How do intestinal macrophages become non-inflammatory? In addressing this question, we have shown that proinflammatory blood monocytes chemotax to TGF-β and IL-8 derived from intestinal mast cells and epithelial cells and that blood monocytes are the exclusive source of intestinal macrophages.10 Underscoring the role of the extracellular matrix in mucosal immunobiology, extracellular matrix (stroma)-associated TGF-β, and possibly other associated factors, then induces the differentiation of the newly recruited proinflammatory blood monocytes into noninflammatory intestinal macrophages.4 However, ineffective downregulation of intestinal macrophage phenotype and function may contribute to retained proinflammatory capabilities in monocytes newly recruited to the mucosa in patients with IBD. Recent intriguing studies from our laboratory indicate that the mechanism of the inflammation anergy in resident lamina propria macrophages involves stromal TGF-β-mediated dysregulation of nuclear factor-κB (NF-κB) signal proteins and constitutive Smad-induced IκBα production in the cells (Smythies et al., manuscript submitted). The extracellular matrix of the intestinal lamina propria (and perhaps other mucosal compartments) appears to induce a phenotype and functional profile that is unique among tissue macrophages. For example, intestinal macrophages also lack the chemokine coreceptors CCR5 and CXCR4 that mediate HIV-1 entry and do not support HIV-1 replication (an NF-κB-dependent process), whereas genital (vaginal) macrophages express these receptors and support replication by both CCR5- and CXCR4-tropic HIV-1 (ref. 8).

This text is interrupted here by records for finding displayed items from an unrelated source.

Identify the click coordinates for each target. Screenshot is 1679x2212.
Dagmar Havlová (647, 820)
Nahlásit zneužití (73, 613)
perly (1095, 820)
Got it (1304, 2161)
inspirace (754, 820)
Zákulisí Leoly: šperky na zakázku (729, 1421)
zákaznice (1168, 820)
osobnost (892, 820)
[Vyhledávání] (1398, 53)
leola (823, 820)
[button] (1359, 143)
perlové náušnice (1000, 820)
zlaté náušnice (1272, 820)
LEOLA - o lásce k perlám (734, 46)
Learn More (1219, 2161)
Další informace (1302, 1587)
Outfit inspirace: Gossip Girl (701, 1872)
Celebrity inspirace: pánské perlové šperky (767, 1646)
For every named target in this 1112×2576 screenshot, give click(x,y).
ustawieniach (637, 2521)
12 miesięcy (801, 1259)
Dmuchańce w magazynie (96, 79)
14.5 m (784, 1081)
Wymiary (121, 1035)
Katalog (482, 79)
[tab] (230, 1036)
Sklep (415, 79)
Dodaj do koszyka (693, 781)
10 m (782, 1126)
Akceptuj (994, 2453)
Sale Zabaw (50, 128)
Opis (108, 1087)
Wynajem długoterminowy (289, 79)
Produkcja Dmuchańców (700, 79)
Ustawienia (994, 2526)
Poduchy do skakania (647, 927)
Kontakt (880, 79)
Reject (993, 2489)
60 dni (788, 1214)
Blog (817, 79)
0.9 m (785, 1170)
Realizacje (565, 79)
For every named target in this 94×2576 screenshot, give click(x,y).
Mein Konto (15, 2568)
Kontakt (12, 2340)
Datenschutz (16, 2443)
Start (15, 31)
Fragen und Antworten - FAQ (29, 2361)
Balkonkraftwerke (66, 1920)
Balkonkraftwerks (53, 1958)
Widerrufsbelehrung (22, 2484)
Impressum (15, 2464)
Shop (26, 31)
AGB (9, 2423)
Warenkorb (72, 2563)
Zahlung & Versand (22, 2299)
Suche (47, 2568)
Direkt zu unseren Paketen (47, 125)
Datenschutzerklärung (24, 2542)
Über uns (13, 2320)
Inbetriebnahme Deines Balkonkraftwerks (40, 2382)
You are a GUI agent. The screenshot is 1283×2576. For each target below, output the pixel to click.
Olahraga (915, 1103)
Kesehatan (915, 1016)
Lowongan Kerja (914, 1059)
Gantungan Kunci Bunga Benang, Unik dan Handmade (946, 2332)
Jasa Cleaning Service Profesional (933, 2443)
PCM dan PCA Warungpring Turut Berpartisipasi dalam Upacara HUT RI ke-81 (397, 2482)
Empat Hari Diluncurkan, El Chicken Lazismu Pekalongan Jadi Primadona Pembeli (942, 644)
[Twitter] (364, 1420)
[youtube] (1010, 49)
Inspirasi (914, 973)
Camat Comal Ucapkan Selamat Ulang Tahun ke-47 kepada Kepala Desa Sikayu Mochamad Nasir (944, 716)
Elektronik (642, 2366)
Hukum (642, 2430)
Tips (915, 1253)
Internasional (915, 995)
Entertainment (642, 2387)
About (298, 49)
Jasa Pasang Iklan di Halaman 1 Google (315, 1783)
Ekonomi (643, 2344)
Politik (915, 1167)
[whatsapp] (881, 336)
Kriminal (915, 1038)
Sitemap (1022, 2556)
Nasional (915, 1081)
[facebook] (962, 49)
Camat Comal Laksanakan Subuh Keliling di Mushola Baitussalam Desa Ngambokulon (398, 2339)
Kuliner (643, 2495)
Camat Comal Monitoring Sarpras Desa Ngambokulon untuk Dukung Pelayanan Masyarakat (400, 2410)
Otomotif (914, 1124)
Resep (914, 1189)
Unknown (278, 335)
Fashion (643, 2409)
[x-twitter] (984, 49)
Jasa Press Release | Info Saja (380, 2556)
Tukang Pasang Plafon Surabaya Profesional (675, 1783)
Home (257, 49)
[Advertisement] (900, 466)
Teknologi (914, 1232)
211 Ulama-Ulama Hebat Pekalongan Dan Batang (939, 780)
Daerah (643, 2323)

What could possibly be the advantage of noninflammatory intestinal macrophages, and how might they have evolved? In the gastrointestinal tract mucosa, macrophages are located exclusively in the lamina propria, where they are strategically positioned for close proximity to lumenal microorganisms. For millions of years, an astonishingly unhygienic environment presented the evolving intestine of early vertebrates, then nonhuman primates, and eventually humans, with a spectrum of microbiota and infectious pathogens likely far greater in complexity and numbers than that of today. In such an environment, a disrupted intestinal epithelium due to frequent infections was likely common. Responding to this formidable immunostimulatory challenge, the gut intestine coevolved a mechanism to downregulate inflammatory, but not host defense, responses to lumenal microorganisms that breach the disrupted epithelium. Consequently, a resident lamina propria macrophage emerged that—at least in humans—is unique among tissue mononuclear phagocytes for its capacity to phagocytose and digest without mounting an inflammatory response. Extended to immune surveillance, our preliminary findings indicate that intestinal macrophages, like tissue macrophages from other sites, scavenge apoptotic cells without inducing the release of proinflammatory cytokines. An inflammatory response to such innate activities would have been a selective disadvantage to the species during the development of the intestine. Today, the unique phenotype and functional profile of the intestinal macrophage contribute to the absence of mucosal inflammation in the small intestine, despite a “cleaner” microbiota. Further dissecting the cascade of interacting regulatory pathways in the induction of inflammation anergy will better equip us to understand the role of macrophages in IBD- and infection-associated mucosal inflammation.